__REQUIRED ACTION__
Below are some records. Write out exactly their lines from the one with "Open the orange chat tab in bottom corner" through the one with "Task: Click the green Ad badge", and leave the pictures behind.

[Stored data]
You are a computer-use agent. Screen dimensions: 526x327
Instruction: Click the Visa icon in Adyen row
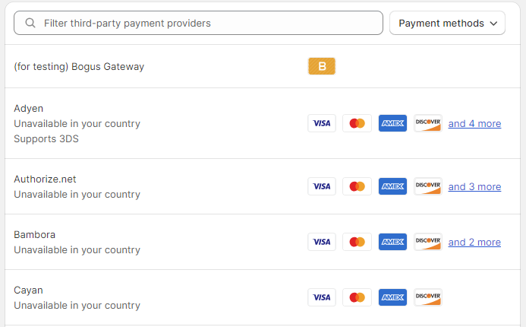pyautogui.click(x=322, y=123)
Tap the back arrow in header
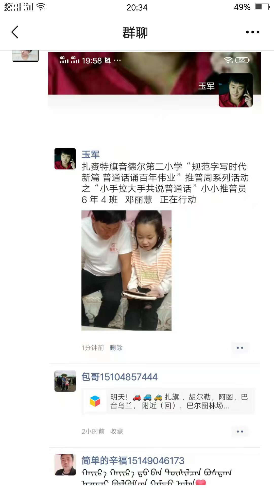The image size is (274, 488). (15, 32)
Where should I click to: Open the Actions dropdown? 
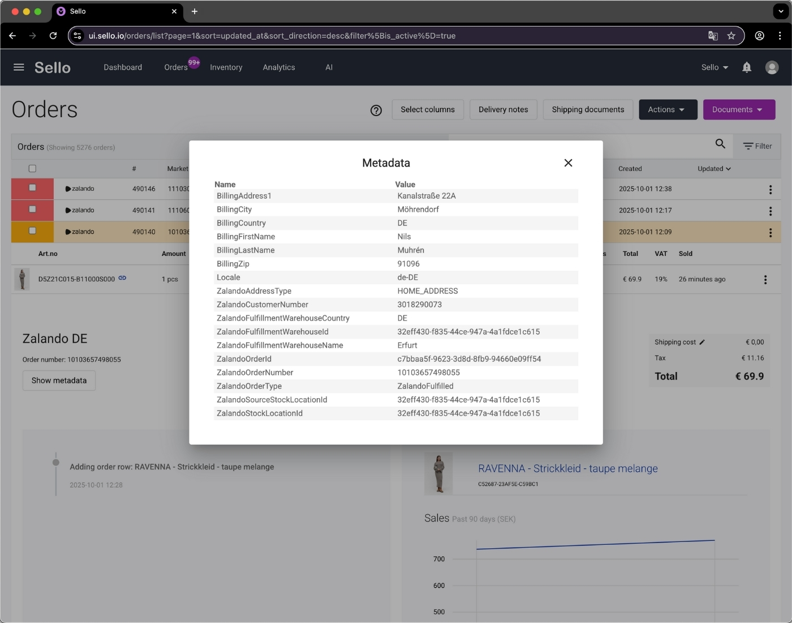(668, 109)
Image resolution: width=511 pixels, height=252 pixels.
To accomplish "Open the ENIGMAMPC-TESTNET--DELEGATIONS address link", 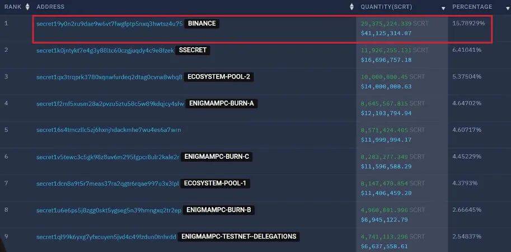I will [x=106, y=237].
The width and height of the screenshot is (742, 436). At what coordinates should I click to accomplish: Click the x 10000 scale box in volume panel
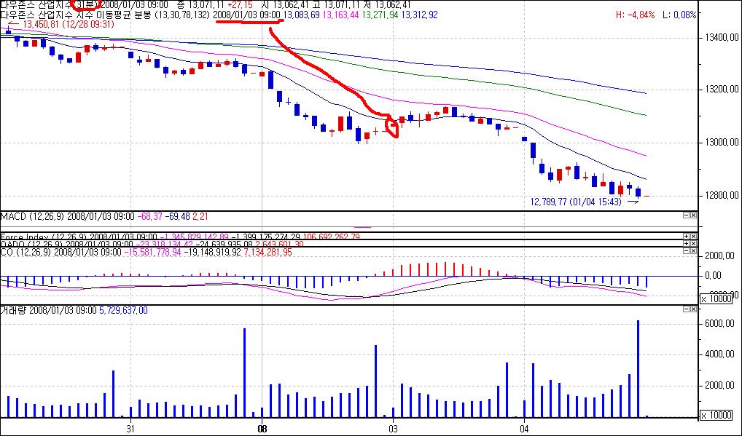click(716, 415)
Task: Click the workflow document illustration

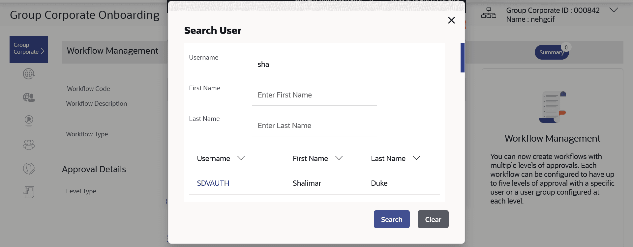Action: (x=553, y=107)
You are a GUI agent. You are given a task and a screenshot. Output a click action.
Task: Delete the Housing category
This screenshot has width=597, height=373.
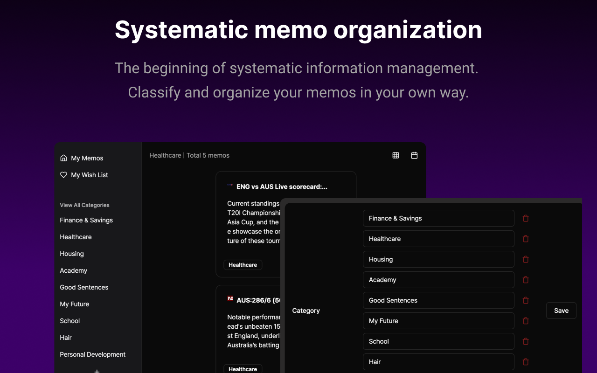point(526,259)
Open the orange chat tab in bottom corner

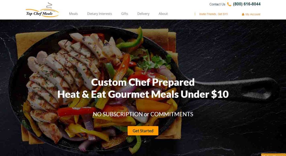(273, 155)
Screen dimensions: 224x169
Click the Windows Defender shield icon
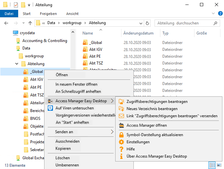[50, 108]
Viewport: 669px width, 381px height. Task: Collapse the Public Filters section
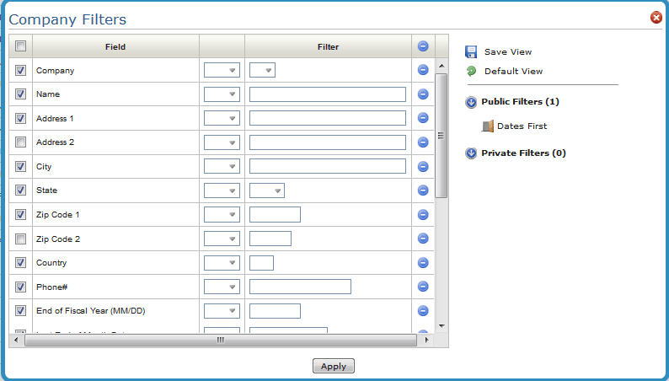[x=471, y=102]
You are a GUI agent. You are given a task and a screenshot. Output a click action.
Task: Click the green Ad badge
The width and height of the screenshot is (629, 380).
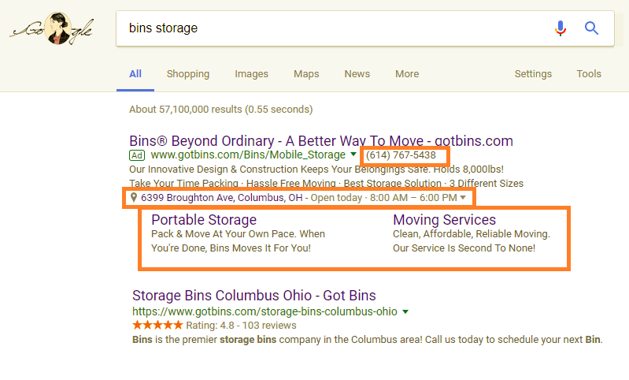[137, 155]
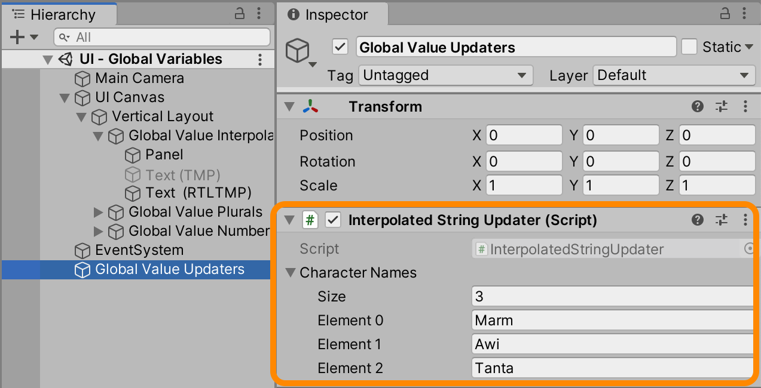Click the hierarchy list icon on the Hierarchy tab

pos(17,14)
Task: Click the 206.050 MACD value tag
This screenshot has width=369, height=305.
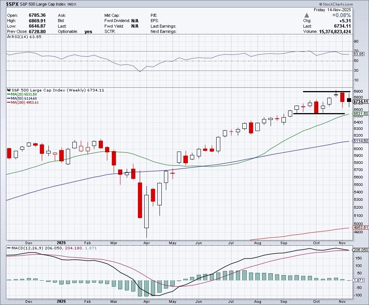Action: [x=360, y=250]
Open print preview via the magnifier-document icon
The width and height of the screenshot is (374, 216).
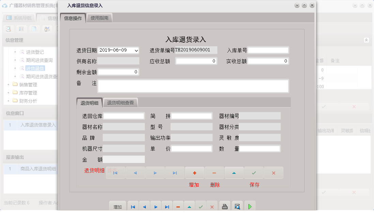coord(237,205)
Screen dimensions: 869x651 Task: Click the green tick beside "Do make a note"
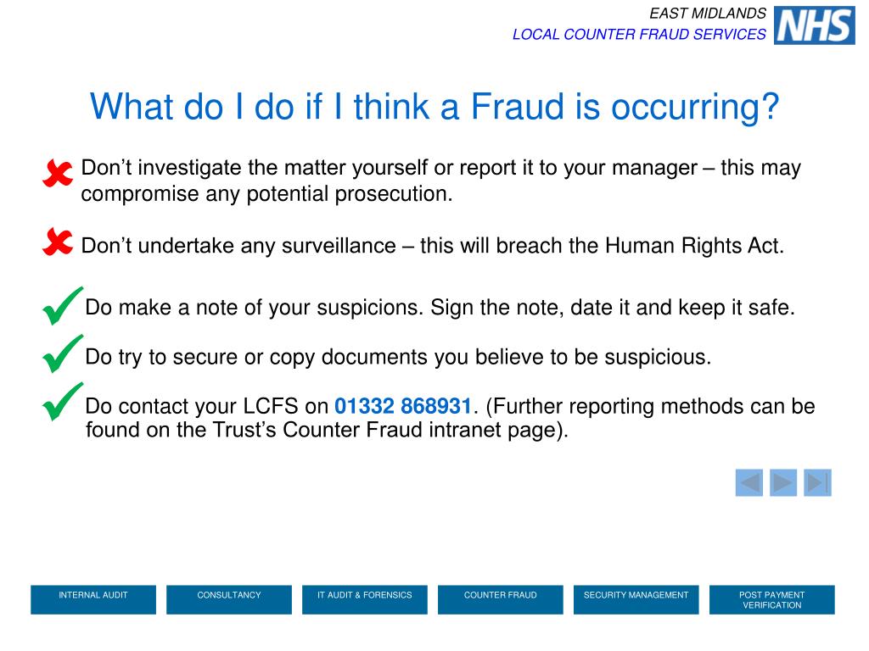click(63, 305)
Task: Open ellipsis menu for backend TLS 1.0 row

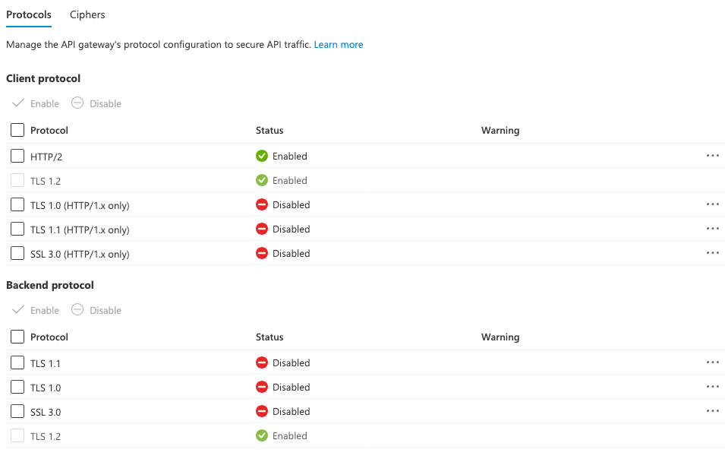Action: pos(712,387)
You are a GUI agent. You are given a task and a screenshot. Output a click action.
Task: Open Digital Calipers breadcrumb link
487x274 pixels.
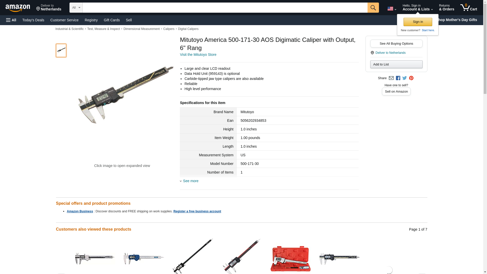(x=188, y=29)
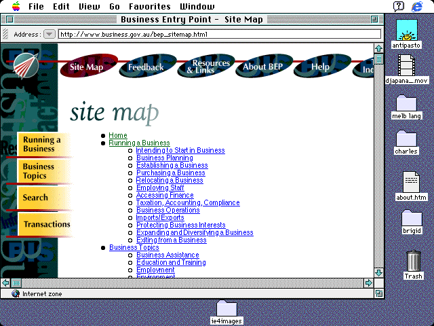
Task: Open the antipasto desktop icon
Action: pos(406,31)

__EXPECTED ANSWER__
Open the orange chat tab in bottom corner

(273, 155)
Screen dimensions: 224x169
Click the Windows Defender shield icon
[50, 108]
Viewport: 669px width, 381px height. Task: Collapse the Public Filters section
[x=471, y=102]
You are a GUI agent. You are given a task and a screenshot. Output a click action.
Task: Click the green Ad badge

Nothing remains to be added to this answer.